The place has a strong or special association with a person, or group of persons, of importance of cultural or natural history of New South Wales's history.

The house is significant for its association with the work of Walter Burley Griffin and Marion Mahony Griffin, architects of national and international significance. Griffin was the designer of Australia's capital in Canberra, as well as dwellings and public buildings in Melbourne, Sydney, the United States and India. Griffin was personally associated with the house as well as professionally, being an associate of Mr Duncan and a member of the Castlecrag residential community.

The place is important in demonstrating aesthetic characteristics and/or a high degree of creative or technical achievement in New South Wales.

The house is aesthetically significant as a visually delightful and intact at date of listing interpretation of Walter Burley Griffin's vision for buildings in the Castlecrag area. The original house sits modestly in harmony with nature. Frank Duncan left the house in 1989 with original forms and finishes intact, plus several additions of his own.The house is technically significant for its use of Griffin-patented knitlock concrete in combination with stone.

The place has a strong or special association with a particular community or cultural group in New South Wales for social, cultural or spiritual reasons.

The Duncan House is socially significant as the house which inspired formation of the Walter Burley Griffin Society Inc. The house is socially significant as the home for over 50 years of an associate of Walter Burley Griffin, Frank Duncan, who commissioned the house. Mr and Mrs Duncan were active and valued community members and the house has social significance as a link to the original Castlecrag community and to the current local community who remember them.

The place has potential to yield information that will contribute to an understanding of the cultural or natural history of New South Wales.

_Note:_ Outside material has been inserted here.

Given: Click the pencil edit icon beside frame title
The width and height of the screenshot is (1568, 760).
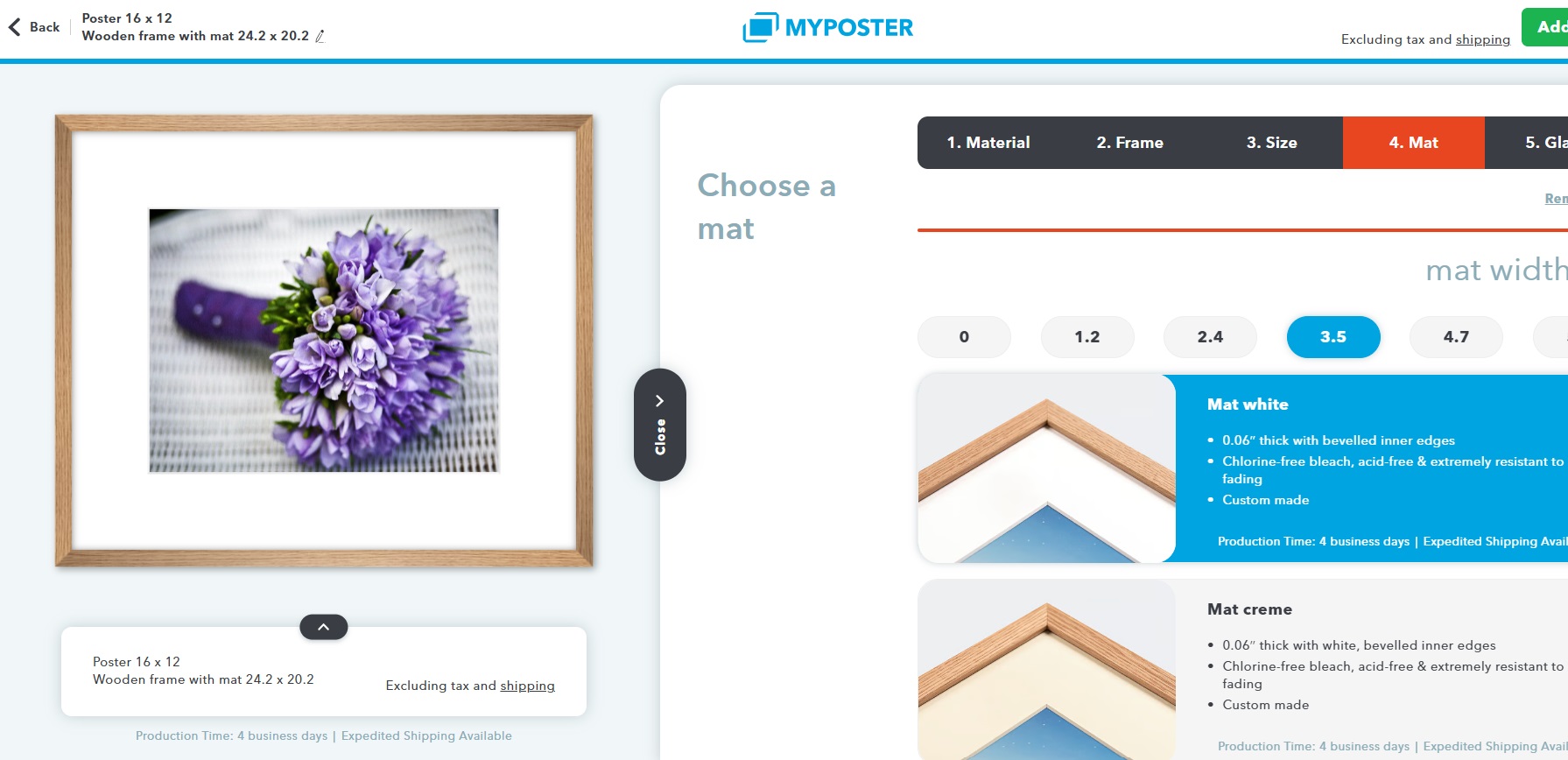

The house at Number 8 The Barbette has potential to yield information about atypical construction methods of the 1930s. The use of knitlock concrete, the laying of floors onto a prepared earth surface, the flat concrete roof and other Griffin innovations could yield information about the construction techniques and the preservation and wear of these unusual elements.

The place possesses uncommon, rare or endangered aspects of the cultural or natural history of New South Wales.

The house is a rare example of a surviving Griffin-designed house in the Castlecrag area. It is the last Griffin-designed house to be constructed in Castlecrag and is a rare example of knitlock reinforced with galvanised steel.

The place is important in demonstrating the principal characteristics of a class of cultural or natural places/environments in New South Wales.

The Duncan House is representative of the work of architect Walter Burley Griffin. The house is an excellent example of the houses designed by Griffin in the area of Castlecrag where Griffin and his wife Marion Mahony Griffin envisaged and implemented a community living together and supporting each other in buildings subordinate to nature not dominant over it.